Denise Chicoine is a Connecticut-area nurse educator for MS One to One, a free program that provides personal support to people all over the country living with MS through one-on-one phone conversations.
“Patients call nurses to talk about things that they can’t always talk to families about such as challenges, feelings or physical changes,” Chicoine said. “I am someone supportive to work and collaborate with to come up with a plan to move forward with treatment.”
Chicoine said she is inspired by how her patients remain hopeful despite living with a chronic disease.
“This month is a time to raise awareness about this debilitating disease that affects more than 6,000 in Connecticut, alone. Each week, 200 people are diagnosed with MS across the country – news that has the potential to change the course of their lives forever,” Chicoine said.
Chicoine said that she develops a strong relationship with her patients, which is important because living with an unpredictable and invariable disease, it can be difficult when patients have to explain their stories to different health care providers.

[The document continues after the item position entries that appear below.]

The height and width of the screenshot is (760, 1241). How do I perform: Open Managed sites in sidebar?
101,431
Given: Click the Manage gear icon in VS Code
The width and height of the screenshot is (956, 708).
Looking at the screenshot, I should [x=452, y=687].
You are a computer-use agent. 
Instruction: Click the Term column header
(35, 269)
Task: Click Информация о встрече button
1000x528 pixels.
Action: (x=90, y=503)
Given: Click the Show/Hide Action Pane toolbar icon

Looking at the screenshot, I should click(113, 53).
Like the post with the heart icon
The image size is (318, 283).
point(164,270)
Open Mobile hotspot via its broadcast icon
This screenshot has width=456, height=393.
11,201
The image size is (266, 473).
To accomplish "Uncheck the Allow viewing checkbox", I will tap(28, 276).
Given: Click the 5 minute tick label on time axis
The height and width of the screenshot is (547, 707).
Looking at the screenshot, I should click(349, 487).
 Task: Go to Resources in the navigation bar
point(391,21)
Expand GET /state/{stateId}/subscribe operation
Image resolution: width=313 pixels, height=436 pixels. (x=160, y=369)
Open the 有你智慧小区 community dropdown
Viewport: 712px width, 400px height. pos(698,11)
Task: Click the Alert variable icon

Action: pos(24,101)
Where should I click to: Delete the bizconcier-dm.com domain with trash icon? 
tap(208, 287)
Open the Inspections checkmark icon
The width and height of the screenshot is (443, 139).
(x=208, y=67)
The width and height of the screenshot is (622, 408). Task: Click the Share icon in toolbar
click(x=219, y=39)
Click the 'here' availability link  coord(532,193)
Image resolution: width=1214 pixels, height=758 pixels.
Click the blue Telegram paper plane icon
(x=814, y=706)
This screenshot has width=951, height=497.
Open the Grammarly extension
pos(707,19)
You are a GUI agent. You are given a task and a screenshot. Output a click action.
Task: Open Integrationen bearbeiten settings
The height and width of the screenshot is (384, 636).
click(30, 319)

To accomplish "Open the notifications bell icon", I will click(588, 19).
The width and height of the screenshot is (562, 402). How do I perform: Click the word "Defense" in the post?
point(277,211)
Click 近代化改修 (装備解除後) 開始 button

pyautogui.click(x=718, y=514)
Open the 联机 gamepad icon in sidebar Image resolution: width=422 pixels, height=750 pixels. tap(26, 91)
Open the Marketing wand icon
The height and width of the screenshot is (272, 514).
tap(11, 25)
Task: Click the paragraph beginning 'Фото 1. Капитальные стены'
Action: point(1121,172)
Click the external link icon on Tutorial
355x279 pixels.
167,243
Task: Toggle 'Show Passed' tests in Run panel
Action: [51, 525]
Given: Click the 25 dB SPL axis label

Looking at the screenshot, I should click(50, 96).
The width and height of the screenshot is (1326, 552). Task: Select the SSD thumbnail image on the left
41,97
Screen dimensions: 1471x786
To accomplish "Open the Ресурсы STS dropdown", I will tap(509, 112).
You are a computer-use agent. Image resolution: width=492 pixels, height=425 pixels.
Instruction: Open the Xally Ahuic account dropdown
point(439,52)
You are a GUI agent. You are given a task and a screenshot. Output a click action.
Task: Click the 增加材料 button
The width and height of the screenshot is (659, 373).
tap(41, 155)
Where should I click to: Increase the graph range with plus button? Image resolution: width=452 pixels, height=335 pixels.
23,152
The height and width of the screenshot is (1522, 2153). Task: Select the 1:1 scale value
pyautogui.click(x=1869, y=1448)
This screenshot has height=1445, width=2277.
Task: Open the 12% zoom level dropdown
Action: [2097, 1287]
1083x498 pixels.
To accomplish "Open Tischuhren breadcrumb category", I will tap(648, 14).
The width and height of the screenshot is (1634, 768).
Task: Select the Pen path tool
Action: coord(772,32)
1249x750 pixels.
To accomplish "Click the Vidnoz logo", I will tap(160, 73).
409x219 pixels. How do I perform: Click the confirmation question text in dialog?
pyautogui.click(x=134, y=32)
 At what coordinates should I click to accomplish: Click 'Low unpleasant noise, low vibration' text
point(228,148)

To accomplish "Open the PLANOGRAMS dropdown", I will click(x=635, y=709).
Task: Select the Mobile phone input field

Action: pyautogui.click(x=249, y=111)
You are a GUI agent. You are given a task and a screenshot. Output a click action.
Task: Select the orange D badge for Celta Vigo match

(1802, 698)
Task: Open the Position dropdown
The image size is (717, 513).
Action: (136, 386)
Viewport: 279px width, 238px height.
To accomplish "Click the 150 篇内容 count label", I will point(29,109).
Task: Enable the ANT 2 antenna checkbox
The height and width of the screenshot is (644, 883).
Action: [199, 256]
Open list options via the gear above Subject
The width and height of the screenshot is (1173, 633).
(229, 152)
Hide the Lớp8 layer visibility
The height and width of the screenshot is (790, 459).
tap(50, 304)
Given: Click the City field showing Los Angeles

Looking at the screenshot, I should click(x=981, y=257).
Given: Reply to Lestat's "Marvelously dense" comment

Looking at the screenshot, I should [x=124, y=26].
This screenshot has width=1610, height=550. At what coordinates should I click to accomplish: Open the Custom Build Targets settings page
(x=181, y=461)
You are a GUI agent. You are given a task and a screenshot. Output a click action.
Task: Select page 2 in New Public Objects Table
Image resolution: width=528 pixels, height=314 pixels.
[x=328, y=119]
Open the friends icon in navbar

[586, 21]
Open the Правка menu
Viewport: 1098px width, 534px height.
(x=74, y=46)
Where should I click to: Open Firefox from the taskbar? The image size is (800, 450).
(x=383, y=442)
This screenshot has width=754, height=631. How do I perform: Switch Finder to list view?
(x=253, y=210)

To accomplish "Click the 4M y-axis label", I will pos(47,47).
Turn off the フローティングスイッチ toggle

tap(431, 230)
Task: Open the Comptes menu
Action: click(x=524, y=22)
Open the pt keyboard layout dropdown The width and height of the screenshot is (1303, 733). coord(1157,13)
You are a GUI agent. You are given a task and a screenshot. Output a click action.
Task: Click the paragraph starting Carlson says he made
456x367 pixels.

MS One to One, created by Genzyme, an American biotech company, now has two MS approved programs, Chicoine said.
Chicoine said her job as a nurse is to help patients make decisions about treatment, be their own advocate and find wellness despite living with MS. She also said she provides information and offer tips.
“MS does require a support team it’s very difficult for patients to develop on their own,” Chicoine said.
Chicoine said she started working for MS One to One three years ago, not long after the program started. She said she had been a nurse for 30 years and has always been passionate in the educational portion and helping families.
“Every single day I’m inspired by my patients. They are tremendously courageous and have so much tenacity and inner strength,” Chicoine said. “I am struck by their hopefulness. It is very fulfilling. I find that I am receiving so much more than I give.”